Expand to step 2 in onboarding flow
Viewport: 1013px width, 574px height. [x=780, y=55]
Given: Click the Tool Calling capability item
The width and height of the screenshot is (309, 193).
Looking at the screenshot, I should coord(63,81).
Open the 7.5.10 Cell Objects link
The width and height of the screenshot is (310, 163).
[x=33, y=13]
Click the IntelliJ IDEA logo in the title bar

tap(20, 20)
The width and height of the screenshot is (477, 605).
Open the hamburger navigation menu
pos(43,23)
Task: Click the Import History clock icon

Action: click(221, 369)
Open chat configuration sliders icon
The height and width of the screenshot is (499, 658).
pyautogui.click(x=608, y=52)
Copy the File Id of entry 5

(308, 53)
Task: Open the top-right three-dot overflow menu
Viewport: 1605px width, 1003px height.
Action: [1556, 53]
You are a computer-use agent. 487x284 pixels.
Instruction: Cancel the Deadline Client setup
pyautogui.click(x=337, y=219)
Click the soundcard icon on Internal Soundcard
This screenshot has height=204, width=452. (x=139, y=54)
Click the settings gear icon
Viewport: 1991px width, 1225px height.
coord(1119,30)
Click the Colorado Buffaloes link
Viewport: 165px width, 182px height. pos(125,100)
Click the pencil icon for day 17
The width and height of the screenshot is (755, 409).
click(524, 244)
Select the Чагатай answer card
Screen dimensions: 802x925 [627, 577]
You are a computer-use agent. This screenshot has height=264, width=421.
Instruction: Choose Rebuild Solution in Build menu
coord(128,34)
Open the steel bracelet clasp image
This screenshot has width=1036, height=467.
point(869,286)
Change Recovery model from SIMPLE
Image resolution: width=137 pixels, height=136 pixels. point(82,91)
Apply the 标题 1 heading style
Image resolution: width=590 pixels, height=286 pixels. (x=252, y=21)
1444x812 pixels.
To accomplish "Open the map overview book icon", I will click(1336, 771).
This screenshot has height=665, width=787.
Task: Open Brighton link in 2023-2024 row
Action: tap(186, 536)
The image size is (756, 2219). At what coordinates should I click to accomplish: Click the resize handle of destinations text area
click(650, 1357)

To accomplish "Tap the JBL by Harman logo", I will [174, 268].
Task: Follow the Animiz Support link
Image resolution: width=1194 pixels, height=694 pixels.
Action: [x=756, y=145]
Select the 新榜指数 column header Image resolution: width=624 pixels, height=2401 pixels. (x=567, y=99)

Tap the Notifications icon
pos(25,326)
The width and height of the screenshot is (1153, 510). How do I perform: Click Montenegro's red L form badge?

■ What is required
Every line from the line containing "Instruction: Cancel the Deadline Client setup" to the last line of the material above must be repeated exactly, and no other line.

■ Response to the task
Instruction: Cancel the Deadline Client setup
pyautogui.click(x=337, y=219)
Click the soundcard icon on Internal Soundcard
This screenshot has height=204, width=452. (x=139, y=54)
Click the settings gear icon
Viewport: 1991px width, 1225px height.
coord(1119,30)
Click the Colorado Buffaloes link
Viewport: 165px width, 182px height. pos(125,100)
Click the pencil icon for day 17
The width and height of the screenshot is (755, 409).
click(524, 244)
Select the Чагатай answer card
Screen dimensions: 802x925 [627, 577]
You are a computer-use agent. This screenshot has height=264, width=421.
Instruction: Choose Rebuild Solution in Build menu
coord(128,34)
Open the steel bracelet clasp image
This screenshot has width=1036, height=467.
point(869,286)
Change Recovery model from SIMPLE
Image resolution: width=137 pixels, height=136 pixels. point(82,91)
Apply the 标题 1 heading style
Image resolution: width=590 pixels, height=286 pixels. (x=252, y=21)
1444x812 pixels.
To accomplish "Open the map overview book icon", I will click(1336, 771).
This screenshot has height=665, width=787.
Task: Open Brighton link in 2023-2024 row
Action: tap(186, 536)
The image size is (756, 2219). At what coordinates should I click to accomplish: Click the resize handle of destinations text area
click(650, 1357)

To accomplish "Tap the JBL by Harman logo", I will [174, 268].
Task: Follow the Animiz Support link
Image resolution: width=1194 pixels, height=694 pixels.
Action: [x=756, y=145]
Select the 新榜指数 column header Image resolution: width=624 pixels, height=2401 pixels. (x=567, y=99)

Tap the Notifications icon
pos(25,326)
The width and height of the screenshot is (1153, 510). How do I perform: Click Montenegro's red L form badge?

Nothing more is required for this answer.